En la Historia se habla poco, demasiado poco, de animales.

El hombre de Neandertal piensa: siempre habrá guerras, incluso dentro de trescientos millones de años; puede contar ya hasta el millón.

Reniega de todos los que aceptan la muerta. ¿Quién te queda?

La herencia de Dios está envenenada.

El futuro que cambia a cada momento.

Un tropel de mujeres en cinta, en muy avanzado estado; a su encuentro, en dirección contraria, vienen camiones, tanques, camiones, tanques llenos de soldados armados y equipados con toda exactitud. Los coches han pasado; las mujeres, en mitad de la carretera, empiezan a cantar.

La guerra es algo tan ordenado que la gente acaba encontrándose en ella como en su casa.

Desde que están sentados en sillones y comen en mesas hacen guerras más largas.

Los muertos tienen miedo de los vivos. Los vivos, en cambio, que no lo saben, temen a los muertos.

Todas las fronteras que ha habido en la Tierra desde que hay hombres y una comisión que vigile si son o no reales: la academia de las Fronteras. Un diccionario de fronteras, corregido a cada nueva edición. Una evaluación de los gastos que comportan estas fronteras. Los héroes que han muerto por ellas y sus descendientes que les quitan la frontera debajo de sus tumbas. Muros en sitios donde no deben estar, y sitios donde habría que levantarlos en realidad, si no fuera que desde tiempo están ya en otro sitio. Los uniformes de guardias de frontera que han muerto y los desaguisados que tienen lugar en los pasos difíciles, las eternas infracciones, corrimientos y terrenos movedizos. El presuntuoso mar; los incontrolables gusanos; pájaros que van de un país a otro, propuesta de exterminio de estos pájaros.

La ciencia se ha traicionado al hacerse objeto de sí misma. Se ha convertido en religión, en religión del matar y quiere hacer creer que de las religiones tradicionales del morir a esta religión del matar ha habido un progreso. Muy pronto habrá que poner a la ciencia bajo el imperio de una fuerza más alta que, convirtiéndola en su servidora, la oprima sin destruirla. Para este sojuzgamiento de la ciencia hay que darse prisa. Está contenta con ser una religión y se apresura a exterminar a los hombres antes de que éstos tengan el valor suficiente para destronarla. De este modo, saber es realmente poder, pero un poder que se ha vuelto furioso, un poder al que se adora sin rubor; sus adoradores se contentan con pelos y escamas de él; si no pueden sacarle nada más, con las huellas de sus pies artificiales, de sus pies pesados.

Los viejos relatos de viajes van a ser algo tan precioso como las grandes obras de arte; porque la tierra desconocida era algo sagrado y jamás podrá volver a serlo.

El diablo fue una gran sinvergüenza siendo inofensivo, meciendo a los hombres en una engañosa seguridad.
--*--
**Reto A**
En el fragmento de aforismos, ¿a quiénes temen los muertos?
**Reto B**
Escribe la continuación del fragmento de aforismos a partir de su última línea.

**Entradas de datos recopiladas**
--*--
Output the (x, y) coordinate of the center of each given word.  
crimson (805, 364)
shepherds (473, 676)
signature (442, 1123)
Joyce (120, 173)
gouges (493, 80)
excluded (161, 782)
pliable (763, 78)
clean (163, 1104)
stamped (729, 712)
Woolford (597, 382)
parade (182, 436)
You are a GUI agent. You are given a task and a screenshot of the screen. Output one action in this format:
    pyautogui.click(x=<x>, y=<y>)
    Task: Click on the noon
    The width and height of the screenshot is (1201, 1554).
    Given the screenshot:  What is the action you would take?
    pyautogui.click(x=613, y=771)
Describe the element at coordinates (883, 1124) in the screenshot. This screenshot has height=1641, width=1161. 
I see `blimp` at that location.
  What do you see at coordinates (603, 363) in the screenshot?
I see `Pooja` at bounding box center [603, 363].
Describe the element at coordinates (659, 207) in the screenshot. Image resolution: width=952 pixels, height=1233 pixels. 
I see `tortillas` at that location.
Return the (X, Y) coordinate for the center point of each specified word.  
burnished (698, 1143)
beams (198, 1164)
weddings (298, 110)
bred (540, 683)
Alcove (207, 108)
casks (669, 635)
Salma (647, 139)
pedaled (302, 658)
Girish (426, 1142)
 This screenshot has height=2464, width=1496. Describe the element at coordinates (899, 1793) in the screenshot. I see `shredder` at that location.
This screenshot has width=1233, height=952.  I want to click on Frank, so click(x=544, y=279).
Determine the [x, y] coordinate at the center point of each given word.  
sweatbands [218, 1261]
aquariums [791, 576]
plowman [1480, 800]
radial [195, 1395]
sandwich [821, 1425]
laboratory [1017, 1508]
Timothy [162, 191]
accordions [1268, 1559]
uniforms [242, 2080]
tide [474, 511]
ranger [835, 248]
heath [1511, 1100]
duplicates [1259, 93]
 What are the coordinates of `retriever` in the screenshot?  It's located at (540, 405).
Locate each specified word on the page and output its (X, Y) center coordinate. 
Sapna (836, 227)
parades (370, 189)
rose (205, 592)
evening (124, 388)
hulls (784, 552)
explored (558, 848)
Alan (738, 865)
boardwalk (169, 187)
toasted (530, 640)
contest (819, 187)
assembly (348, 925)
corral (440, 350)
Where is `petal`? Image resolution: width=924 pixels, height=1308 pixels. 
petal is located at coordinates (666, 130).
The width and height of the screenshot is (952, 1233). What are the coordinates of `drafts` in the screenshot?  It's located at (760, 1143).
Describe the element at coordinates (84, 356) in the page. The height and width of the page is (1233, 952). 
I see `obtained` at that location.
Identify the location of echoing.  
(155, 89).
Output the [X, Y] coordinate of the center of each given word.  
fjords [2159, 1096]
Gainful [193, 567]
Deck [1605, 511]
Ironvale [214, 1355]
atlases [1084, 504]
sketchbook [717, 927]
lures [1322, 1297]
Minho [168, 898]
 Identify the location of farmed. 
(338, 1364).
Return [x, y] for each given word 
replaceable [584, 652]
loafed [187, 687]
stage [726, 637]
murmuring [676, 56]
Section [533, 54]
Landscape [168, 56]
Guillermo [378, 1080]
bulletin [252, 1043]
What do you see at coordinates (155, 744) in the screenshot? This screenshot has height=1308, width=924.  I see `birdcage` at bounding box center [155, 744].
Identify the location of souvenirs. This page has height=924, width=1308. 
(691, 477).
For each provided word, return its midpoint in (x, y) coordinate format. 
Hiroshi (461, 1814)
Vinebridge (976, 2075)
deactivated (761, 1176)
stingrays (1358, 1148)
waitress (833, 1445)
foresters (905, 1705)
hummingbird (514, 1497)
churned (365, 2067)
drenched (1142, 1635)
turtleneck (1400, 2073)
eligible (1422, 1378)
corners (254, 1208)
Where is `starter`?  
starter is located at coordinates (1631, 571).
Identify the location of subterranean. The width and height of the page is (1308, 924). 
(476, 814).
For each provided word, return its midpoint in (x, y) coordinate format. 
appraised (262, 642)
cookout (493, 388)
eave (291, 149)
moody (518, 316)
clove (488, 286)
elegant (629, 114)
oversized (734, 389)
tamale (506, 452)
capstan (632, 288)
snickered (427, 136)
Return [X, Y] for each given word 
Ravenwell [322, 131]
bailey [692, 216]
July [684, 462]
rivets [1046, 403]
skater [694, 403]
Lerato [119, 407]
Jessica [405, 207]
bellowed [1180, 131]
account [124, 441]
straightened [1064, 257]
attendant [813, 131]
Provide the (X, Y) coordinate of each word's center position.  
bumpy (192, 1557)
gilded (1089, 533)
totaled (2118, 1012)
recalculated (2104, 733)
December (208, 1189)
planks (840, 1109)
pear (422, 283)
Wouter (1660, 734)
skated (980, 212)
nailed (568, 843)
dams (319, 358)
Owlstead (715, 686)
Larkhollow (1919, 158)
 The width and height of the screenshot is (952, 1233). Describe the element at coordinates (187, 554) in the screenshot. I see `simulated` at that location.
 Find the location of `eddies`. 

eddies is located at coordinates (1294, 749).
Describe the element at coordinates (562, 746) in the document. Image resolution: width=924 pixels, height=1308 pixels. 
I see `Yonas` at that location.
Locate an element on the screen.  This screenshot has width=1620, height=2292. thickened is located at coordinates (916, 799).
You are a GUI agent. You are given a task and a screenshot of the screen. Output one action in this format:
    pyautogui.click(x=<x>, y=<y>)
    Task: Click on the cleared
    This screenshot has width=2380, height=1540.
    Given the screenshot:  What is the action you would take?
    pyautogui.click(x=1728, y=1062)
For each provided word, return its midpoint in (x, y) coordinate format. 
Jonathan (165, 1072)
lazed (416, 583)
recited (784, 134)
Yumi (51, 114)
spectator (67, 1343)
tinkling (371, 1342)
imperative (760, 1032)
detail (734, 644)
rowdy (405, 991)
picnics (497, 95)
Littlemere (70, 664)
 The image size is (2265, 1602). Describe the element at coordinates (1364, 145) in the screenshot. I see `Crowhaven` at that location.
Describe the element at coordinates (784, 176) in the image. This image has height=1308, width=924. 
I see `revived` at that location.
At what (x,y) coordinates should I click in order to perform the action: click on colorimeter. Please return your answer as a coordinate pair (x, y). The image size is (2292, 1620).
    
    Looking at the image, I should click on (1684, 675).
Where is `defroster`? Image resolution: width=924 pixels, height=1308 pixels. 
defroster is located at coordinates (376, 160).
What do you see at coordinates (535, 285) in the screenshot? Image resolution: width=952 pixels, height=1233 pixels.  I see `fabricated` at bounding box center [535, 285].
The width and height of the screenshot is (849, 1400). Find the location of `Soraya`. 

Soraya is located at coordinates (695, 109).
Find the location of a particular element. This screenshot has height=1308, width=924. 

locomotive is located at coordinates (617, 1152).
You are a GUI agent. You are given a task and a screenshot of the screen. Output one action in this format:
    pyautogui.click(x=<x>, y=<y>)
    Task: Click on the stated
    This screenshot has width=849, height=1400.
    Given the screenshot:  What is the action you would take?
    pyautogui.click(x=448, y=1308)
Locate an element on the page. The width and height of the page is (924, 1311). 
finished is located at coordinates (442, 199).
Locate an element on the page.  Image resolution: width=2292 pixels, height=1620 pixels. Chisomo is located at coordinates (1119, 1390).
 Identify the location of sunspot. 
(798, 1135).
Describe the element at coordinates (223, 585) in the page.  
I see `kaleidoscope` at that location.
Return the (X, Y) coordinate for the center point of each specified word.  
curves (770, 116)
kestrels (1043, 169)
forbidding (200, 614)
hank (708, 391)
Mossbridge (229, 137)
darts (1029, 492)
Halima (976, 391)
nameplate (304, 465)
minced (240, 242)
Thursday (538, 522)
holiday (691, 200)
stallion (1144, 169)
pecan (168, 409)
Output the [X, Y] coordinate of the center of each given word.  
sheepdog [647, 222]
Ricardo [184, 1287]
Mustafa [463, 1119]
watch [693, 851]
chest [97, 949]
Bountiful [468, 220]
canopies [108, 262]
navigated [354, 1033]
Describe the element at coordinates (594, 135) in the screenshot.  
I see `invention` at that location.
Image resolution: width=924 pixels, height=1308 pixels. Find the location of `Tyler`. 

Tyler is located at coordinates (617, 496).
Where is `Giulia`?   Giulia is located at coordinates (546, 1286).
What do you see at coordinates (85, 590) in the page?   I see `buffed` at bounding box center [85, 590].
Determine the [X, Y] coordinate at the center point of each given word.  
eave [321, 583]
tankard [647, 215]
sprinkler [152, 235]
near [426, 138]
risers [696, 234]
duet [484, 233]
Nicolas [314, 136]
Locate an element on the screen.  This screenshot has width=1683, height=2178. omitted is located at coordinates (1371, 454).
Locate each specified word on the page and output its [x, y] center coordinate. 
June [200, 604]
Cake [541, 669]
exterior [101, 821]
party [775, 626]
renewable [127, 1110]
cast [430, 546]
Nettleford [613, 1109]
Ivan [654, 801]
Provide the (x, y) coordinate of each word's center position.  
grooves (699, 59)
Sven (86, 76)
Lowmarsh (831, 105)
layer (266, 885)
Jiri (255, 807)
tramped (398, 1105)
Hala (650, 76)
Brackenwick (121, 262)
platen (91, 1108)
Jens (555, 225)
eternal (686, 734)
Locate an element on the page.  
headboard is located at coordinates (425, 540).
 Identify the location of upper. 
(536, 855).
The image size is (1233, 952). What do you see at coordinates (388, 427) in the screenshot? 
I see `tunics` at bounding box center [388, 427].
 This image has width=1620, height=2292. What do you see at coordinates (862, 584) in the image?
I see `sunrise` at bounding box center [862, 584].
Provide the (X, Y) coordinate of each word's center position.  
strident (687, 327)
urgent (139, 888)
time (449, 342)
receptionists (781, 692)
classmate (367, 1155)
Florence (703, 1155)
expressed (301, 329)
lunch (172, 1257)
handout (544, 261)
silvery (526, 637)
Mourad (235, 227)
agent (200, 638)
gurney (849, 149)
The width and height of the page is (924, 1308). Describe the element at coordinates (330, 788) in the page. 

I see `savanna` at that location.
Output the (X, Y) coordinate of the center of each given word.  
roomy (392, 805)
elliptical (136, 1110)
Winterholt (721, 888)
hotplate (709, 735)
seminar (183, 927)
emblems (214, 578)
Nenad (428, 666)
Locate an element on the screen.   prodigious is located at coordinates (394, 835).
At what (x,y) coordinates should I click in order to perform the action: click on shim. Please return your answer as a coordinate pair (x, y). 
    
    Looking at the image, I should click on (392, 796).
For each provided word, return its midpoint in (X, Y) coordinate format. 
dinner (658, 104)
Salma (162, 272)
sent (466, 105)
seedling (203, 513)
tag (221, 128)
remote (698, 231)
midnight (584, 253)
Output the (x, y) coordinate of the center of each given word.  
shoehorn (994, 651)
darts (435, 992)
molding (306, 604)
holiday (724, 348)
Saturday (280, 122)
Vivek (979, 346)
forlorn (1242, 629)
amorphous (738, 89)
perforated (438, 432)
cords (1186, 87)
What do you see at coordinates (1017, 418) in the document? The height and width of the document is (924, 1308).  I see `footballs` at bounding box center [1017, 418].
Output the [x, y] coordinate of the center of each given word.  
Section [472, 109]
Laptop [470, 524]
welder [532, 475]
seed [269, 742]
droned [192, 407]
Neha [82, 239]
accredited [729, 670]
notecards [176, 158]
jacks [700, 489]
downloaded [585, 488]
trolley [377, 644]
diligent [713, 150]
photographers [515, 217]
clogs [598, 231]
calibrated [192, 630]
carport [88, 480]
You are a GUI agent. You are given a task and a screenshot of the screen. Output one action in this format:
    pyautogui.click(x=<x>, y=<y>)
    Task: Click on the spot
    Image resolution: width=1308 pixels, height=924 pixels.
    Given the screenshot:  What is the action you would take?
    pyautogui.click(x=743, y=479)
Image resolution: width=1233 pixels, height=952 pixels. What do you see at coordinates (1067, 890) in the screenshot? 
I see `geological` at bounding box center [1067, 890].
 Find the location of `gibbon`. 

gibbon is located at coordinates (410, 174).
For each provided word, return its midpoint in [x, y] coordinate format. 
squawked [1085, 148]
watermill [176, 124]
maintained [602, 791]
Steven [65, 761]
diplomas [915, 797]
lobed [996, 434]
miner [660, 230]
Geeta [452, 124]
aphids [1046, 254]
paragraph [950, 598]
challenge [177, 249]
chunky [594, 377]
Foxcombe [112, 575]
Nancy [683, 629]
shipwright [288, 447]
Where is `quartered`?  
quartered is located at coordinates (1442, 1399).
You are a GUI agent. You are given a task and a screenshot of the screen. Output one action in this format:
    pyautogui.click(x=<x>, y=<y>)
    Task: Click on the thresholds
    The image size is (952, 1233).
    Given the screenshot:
--*--
**Resultado de la tarea A**
Los muertos temen a los vivos.

**Resultado de la tarea B**
Antes del hundimiento de Alemania, en este país había vendedores ambulantes que iban por las casas con retratos del Führer que se inflamaban de un modo espontáneo cuando la gente los miraba a los ojos.

Hay muchas personas sencillas que le preguntan a uno: «¿Cree usted que va a terminar pronto la guerra?», y si uno ingenuamente les contesta: «Sí, muy pronto», advierte de repente – primero no quiere uno creerlo – cómo el miedo y el horror se dibujan en sus rostros. Se avergüenzan un poco de esto y saben siempre que por motivos de humanidad deberían alegrarse. Pero la guerra les ha reportado el pan y una ganancia considerable, a algunos por primera vez en la vida; otros, al fin, después de muchos años, han recuperado este pan y estas ganancias; y así ocurre que lo único que les tortura es este sentimiento: ¡si durara un poco más!, ¡si todavía no se acabara! Pueblos enteros hasta sus estratos más bajos se han convertido en ganadores de esta guerra, con todas las reacciones con respecto al mundo que una contienda así conlleva. Si tuviera que decir qué es lo que durante esta guerra me ha estado llenando de la mayor de las desesperaciones, diría que esta experiencia cotidiana: la guerra como lo que trae el pan y la seguridad.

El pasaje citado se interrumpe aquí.